- **Written request**: In the data below, copy out word for word everything from the line containing "Given: Switch to the Coasting tab" down to the line containing "Looking at the screenshot, I should (68, 223).", both of those lines included. Omit the pictures.

- **Raw records**:
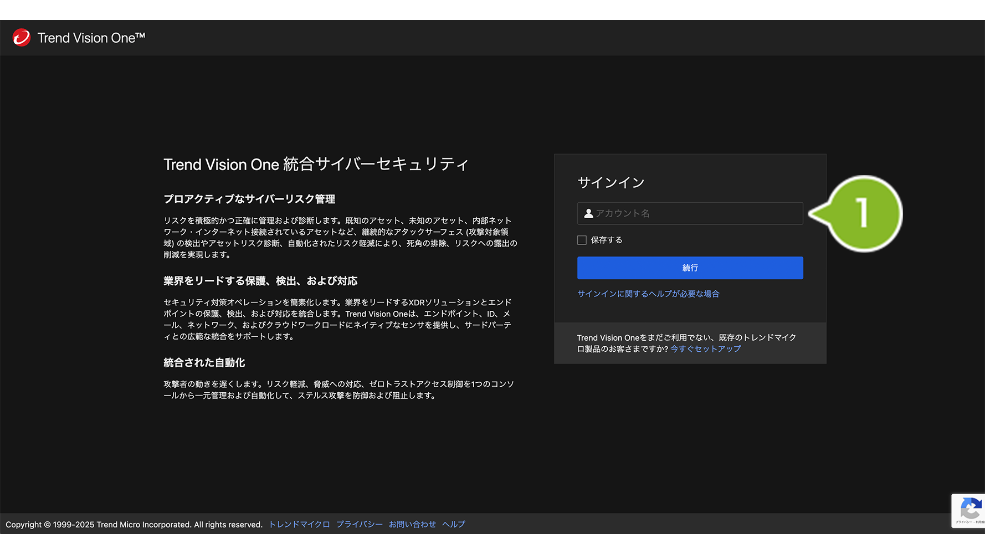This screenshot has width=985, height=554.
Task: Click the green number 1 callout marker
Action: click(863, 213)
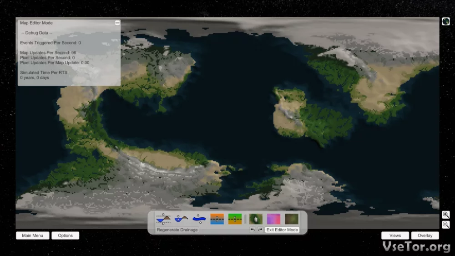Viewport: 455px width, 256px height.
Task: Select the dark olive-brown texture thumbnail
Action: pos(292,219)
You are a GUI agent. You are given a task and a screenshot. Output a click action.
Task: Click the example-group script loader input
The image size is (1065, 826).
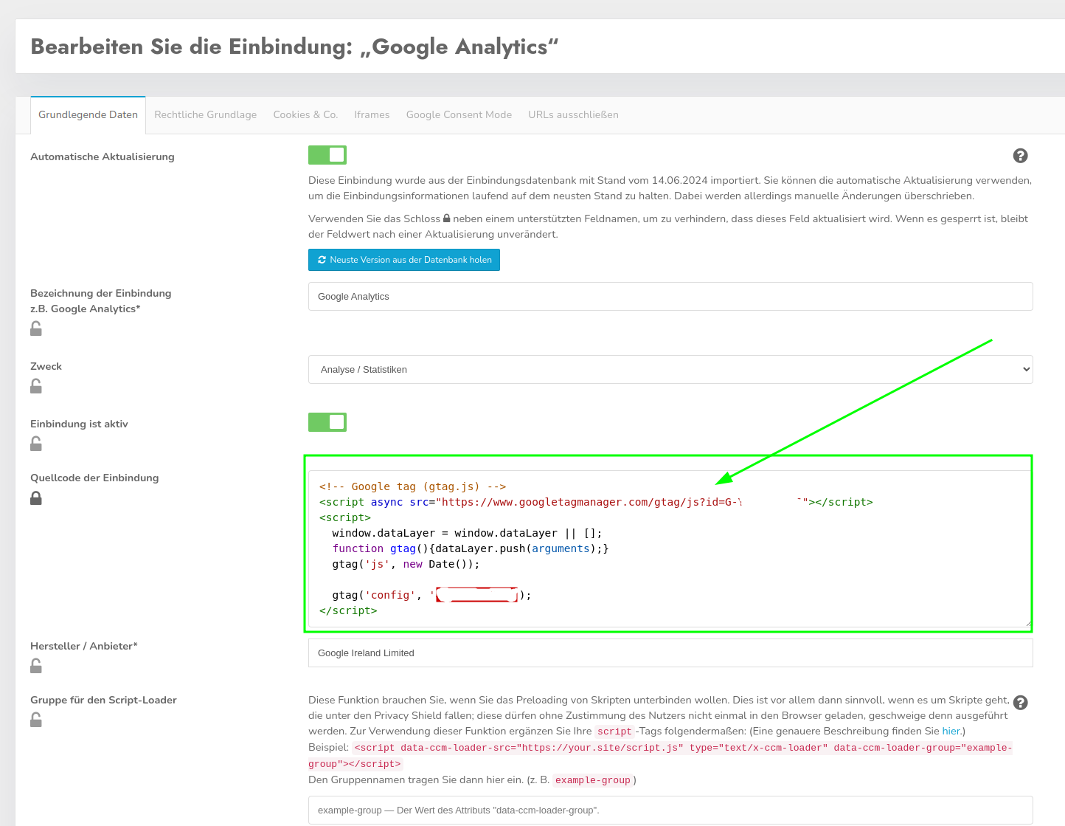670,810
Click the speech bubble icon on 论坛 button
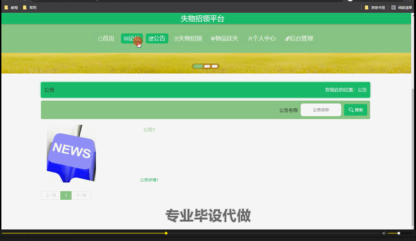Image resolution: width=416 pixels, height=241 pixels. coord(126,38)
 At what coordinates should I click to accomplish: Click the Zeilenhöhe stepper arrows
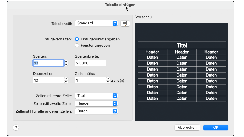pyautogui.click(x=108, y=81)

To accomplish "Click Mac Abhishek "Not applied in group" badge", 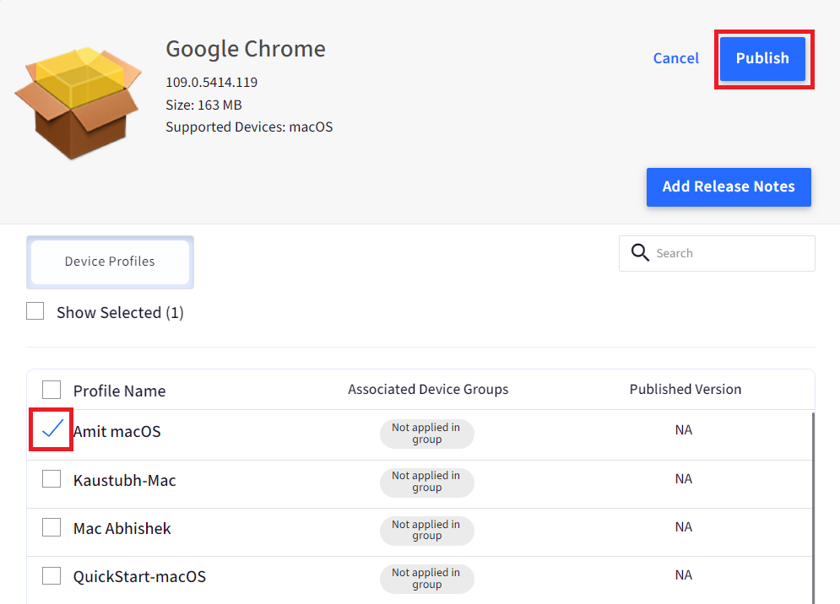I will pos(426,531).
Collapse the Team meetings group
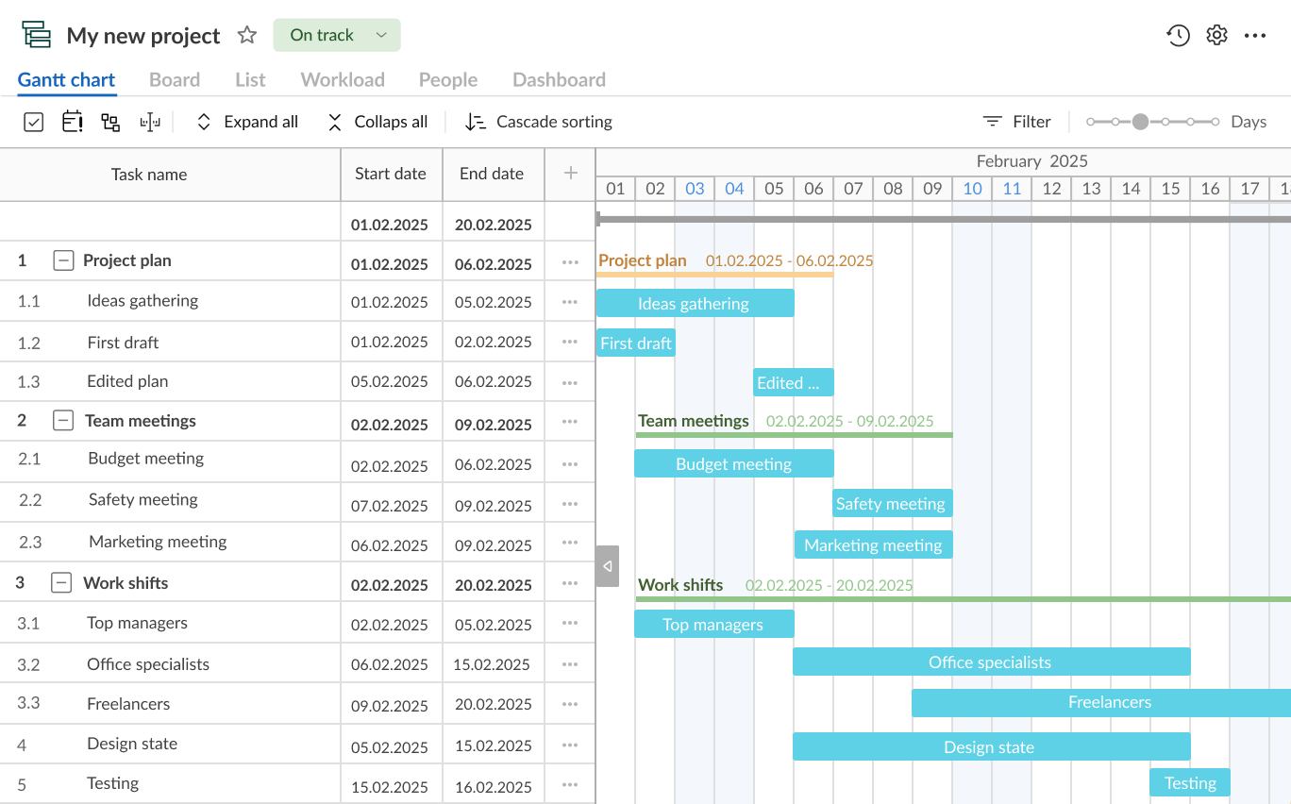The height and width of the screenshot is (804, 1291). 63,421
...
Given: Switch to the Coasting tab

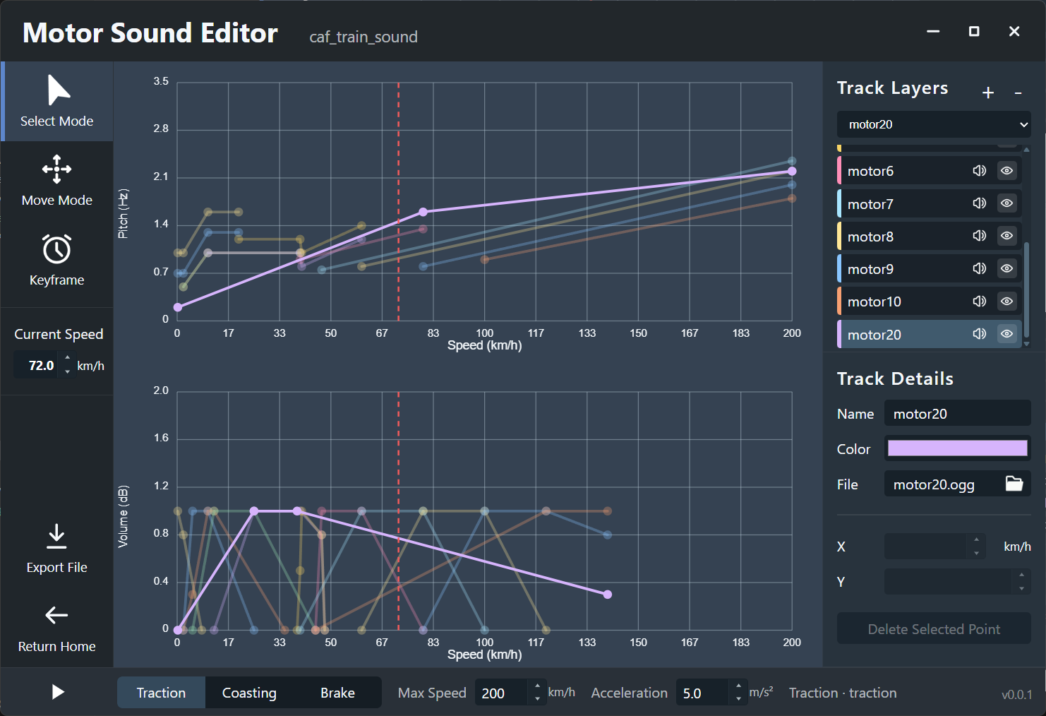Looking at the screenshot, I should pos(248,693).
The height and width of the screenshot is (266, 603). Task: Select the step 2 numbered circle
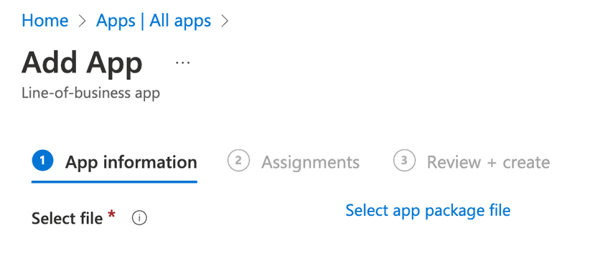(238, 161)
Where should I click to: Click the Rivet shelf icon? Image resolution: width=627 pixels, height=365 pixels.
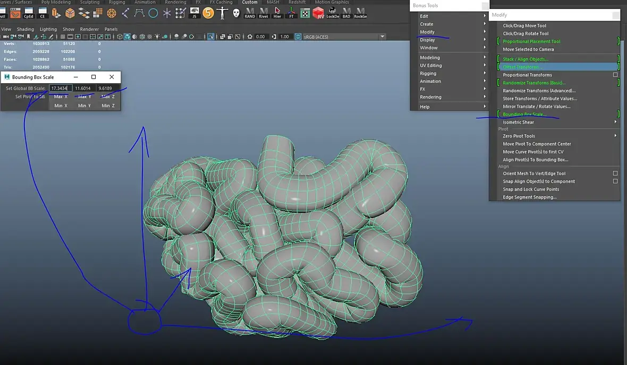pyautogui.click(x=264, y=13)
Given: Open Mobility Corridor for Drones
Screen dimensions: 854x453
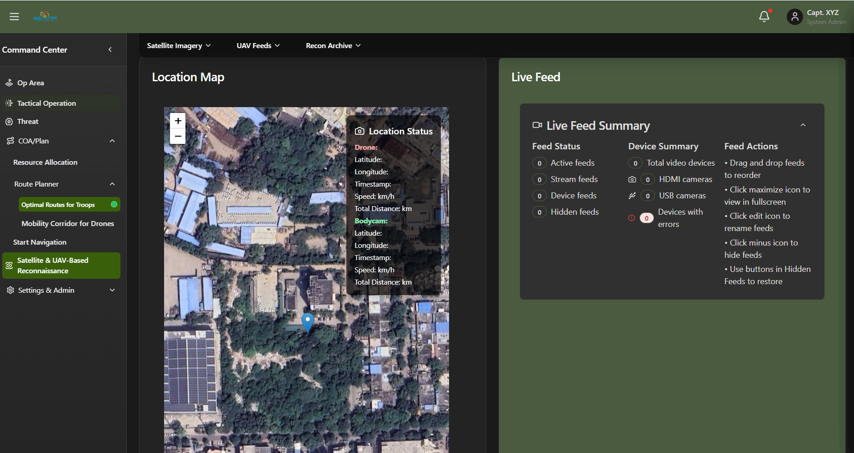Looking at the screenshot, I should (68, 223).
--
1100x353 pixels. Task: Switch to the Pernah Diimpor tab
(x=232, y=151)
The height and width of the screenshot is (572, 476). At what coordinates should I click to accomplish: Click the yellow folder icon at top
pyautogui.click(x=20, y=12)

- **Problem solution**:
Given: Switch to the Coasting tab

Looking at the screenshot, I should pos(248,693).
The height and width of the screenshot is (266, 603). Task: Select the step 2 numbered circle
(238, 161)
Where should I click to: Click the Rivet shelf icon? Image resolution: width=627 pixels, height=365 pixels.
pyautogui.click(x=264, y=13)
Given: Open Mobility Corridor for Drones
Screen dimensions: 854x453
Looking at the screenshot, I should (68, 223).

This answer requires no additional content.